Cytological examination of effusions shows a background of proteinaceous debris with scattered inflammatory cells. Rivalta's test, while not performed in every American veterinary clinic, is a classic bedside assay that can help distinguish FIP effusions from other causes.
Serology and PCR Limitations
While serology finds elevated titers against feline coronavirus, these are not specific for FIP alone—they only indicate exposure. PCR assays targeting viral RNA within blood or effusions are becoming more sensitive but still risk false positives from less pathogenic coronaviruses.

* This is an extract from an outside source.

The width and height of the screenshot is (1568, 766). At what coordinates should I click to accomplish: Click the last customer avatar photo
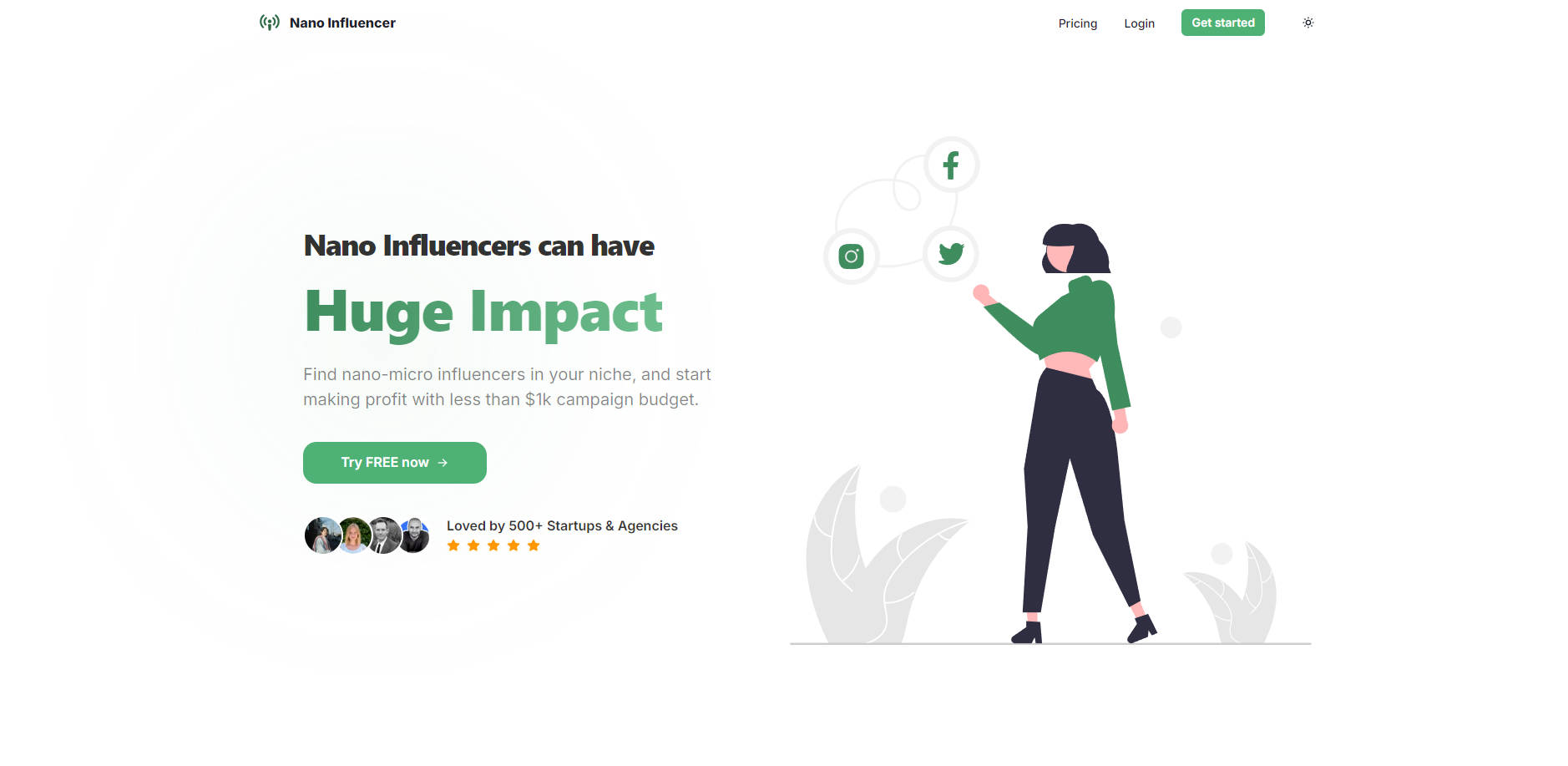(x=415, y=535)
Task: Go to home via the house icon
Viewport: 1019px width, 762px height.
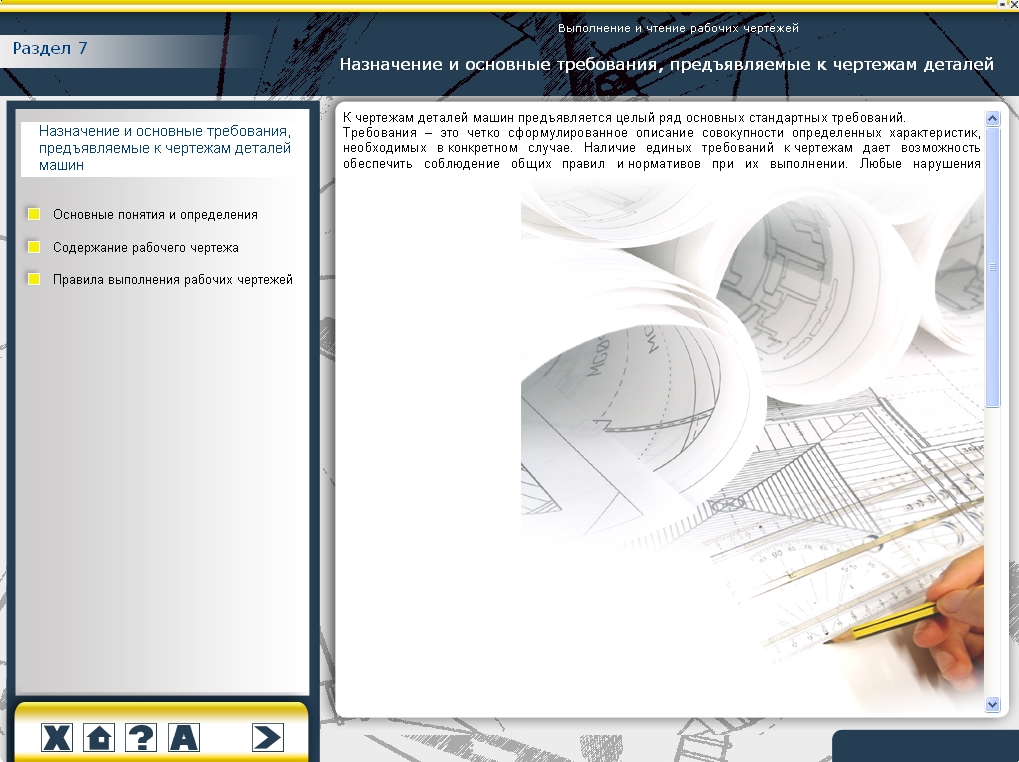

A combination of blood abnormalities, clinical presentation, and confirmatory molecular testing remains the gold standard for diagnosis.
Diagnostic Approach: Combining Laboratory Findings
No single blood abnormality offers an unequivocal diagnosis of FIP. Rather, a constellation of findings guides the clinician. Persistent nonregenerative anemia, neutrophilia or neutropenia, lymphopenia, hyperglobulinemia, low A:G ratio, elevated AGP, and protein-rich effusions together form a compelling laboratory picture when matched with matching clinical signs.
Clinicians must differentiate FIP from other diseases with similar lab features, such as lymphoma, chronic infections, or immune-mediated conditions. Advanced diagnostics may incorporate immunohistochemistry or PCR for viral RNA in tissues, increasing specificity.
Clinical Relevance in US Practice
In the US, rapid and accurate diagnosis of FIP is essential given the disease’s poor prognosis and high prevalence in multi-cat households and shelters. Early recognition through blood test abnormalities allows initiation of supportive care and, where available, novel antiviral agents. Monitoring AGP or SAA helps track disease progression, adjust therapy, and communicate prognosis to pet owners.
Case Examples and Interpretations
Consider the following two cases:
A young shelter cat presents with lethargy, abdominal distension, anemia, elevated globulins, a low A:G ratio, and a straw-colored peritoneal effusion. These classic lab findings, together with clinical signs, establish FIP as the leading diagnosis.
An adult purebred cat with chronic fever and neurological signs reveals lymphopenia, hyperglobulinemia, increased AGP, and normal renal values. The absence of effusion and CNS involvement points toward dry FIP, requiring further imaging and PCR confirmation.
Both cases demonstrate the essential diagnostic role of blood test abnormalities for timely and appropriate intervention.
Differential Diagnoses and Laboratory Pitfalls
Interpreting laboratory abnormalities must be mindful of confounders. Other causes of hyperglobulinemia include chronic inflammatory diseases, neoplasia, and immune-mediated conditions. Albumin may drop with any chronic illness or severe protein-losing process. Careful correlation with history, clinical presentation, imaging, and specialist assays is required.
Improvements in acute-phase protein testing and next-generation PCR panels promise greater accuracy, helping clinicians distinguish FIP from mimics.
Conclusion
Interpreting blood test abnormality patterns is central to diagnosing FIP in American cats. Persistent nonregenerative anemia, hyperglobulinemia, low albumin-to-globulin ratio, neutrophilia or neutropenia, lymphopenia, and elevated acute-phase proteins together build a compelling laboratory profile. While no marker alone is definitive, combining abnormal results with clinical suspicion and advanced testing guides timely decision-making, improves outcomes, and supports compassionate care.